● EXERCISE TASKS
A - For the passage on Thailand's agreement against online IP infringement, decide whether each statement agrees with it: (i) Alibaba and Amazon are among the platforms included in the MOU; (ii) authorities seized 44,953 items last year; (iii) one of the MOU's two main objectives is to give online merchants IP knowledge and awareness. Answer yes or no for each, quoting the deciding words.
B - Reproduce the passage on Thailand's agreement against online IP infringement, starting with "Laksanawisit says that" and going on through "services, he says.".

● SELECTED EXTRACT
....

Speaking after signing a MOU on the protection of IP on the internet with Shopee, Lazada, JD Central and IP owners, Jurin Laksanawisit, Commerce Minister, said the move aims to curb online infringement that may create adverse effects for economic growth, trade and investment, while lowering consumer trust in the online trading system.
E-commerce giants such as Alibaba and Amazon are left out because they are not that popular in Thailand according to Kowit Somwaiya, managing partner at LawPlus in Bangkok. “Shopee, Lazada and JD Central are the most popular e-commerce platforms amongst local users and IP infringers — the MOU with these platforms is a good start.”
Laksanawisit says that the MOU has two main objectives: to disable online sales of infringing products, and to provide IP knowledge and awareness to online merchants.
Intellectual property protection will increase Thailand’s competitiveness by using innovations and technologies as well as adding value to products and services, he says.
Vuttikrai Leewiraphan, director-general of the IP department, says that authorities already conducted 231 raids and seized 44,953 items last year.
“The infringing products were mainly consumer and fashion products such as clothing, shoes, watches, sun-glasses, lady handbags and cosmetics,” says Somwaiya.

....

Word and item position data

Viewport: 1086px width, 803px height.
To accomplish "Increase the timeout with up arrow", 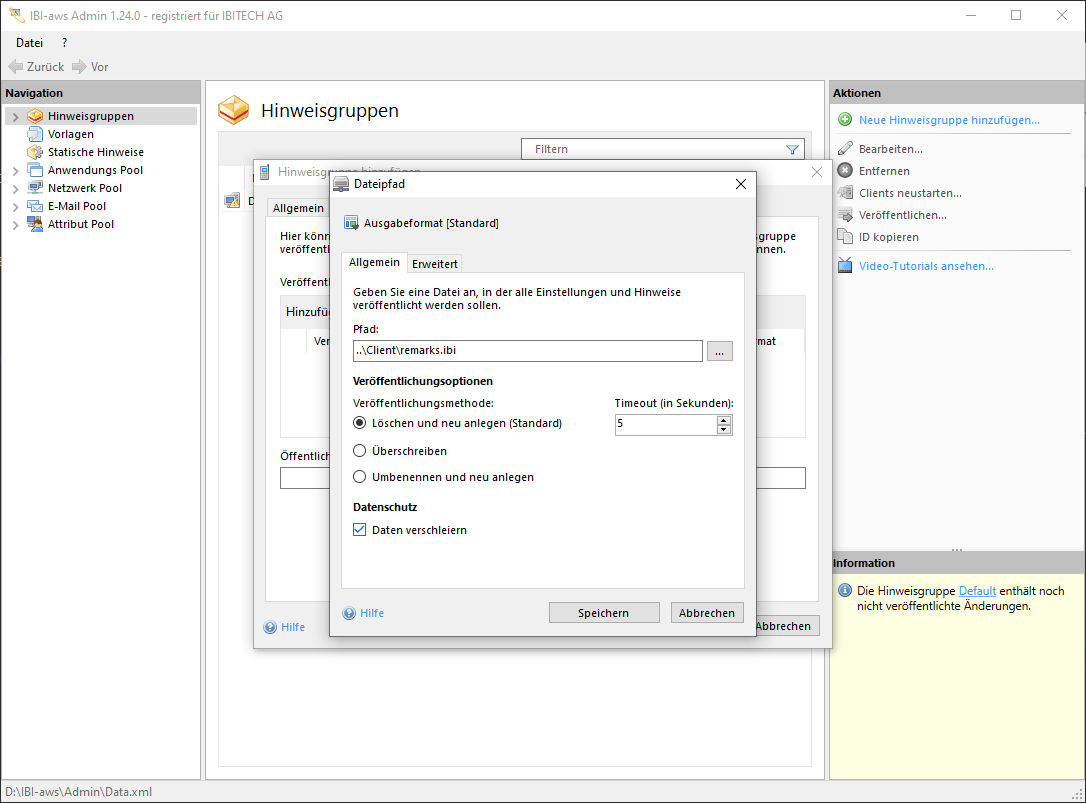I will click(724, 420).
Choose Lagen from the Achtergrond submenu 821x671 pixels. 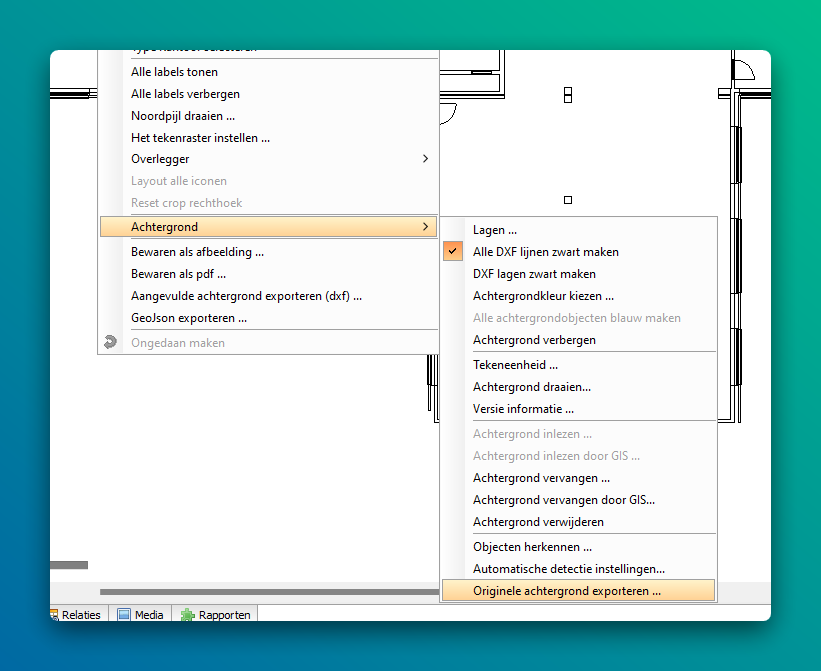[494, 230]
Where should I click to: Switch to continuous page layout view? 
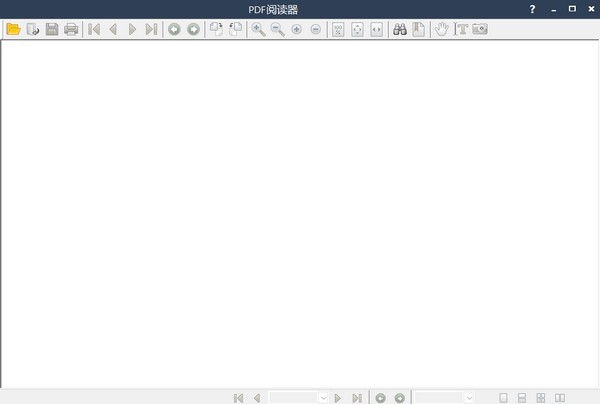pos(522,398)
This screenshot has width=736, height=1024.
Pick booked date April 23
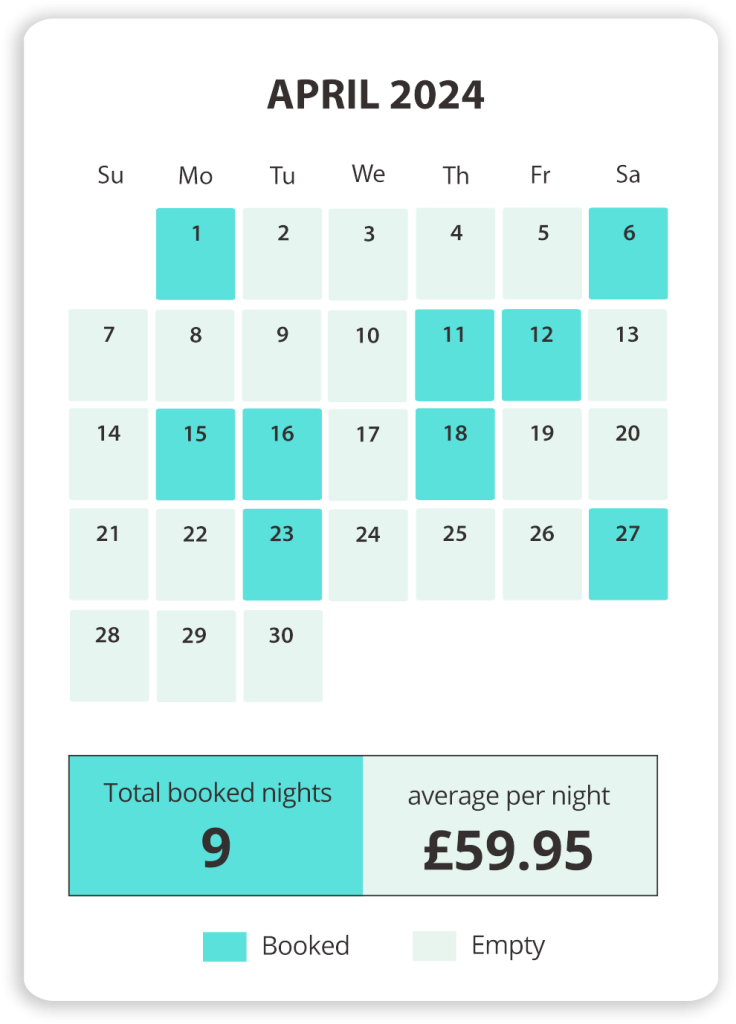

....

● SOLUTIONS TO THE EXERCISE
A -
(i) No: "E-commerce giants such as Alibaba and Amazon are left out"
(ii) Yes: "authorities already conducted 231 raids and seized 44,953 items last year"
(iii) Yes: "to provide IP knowledge and awareness to online merchants"

B -
Laksanawisit says that the MOU has two main objectives: to disable online sales of infringing products, and to provide IP knowledge and awareness to online merchants.
Intellectual property protection will increase Thailand’s competitiveness by using innovations and technologies as well as adding value to products and services, he says.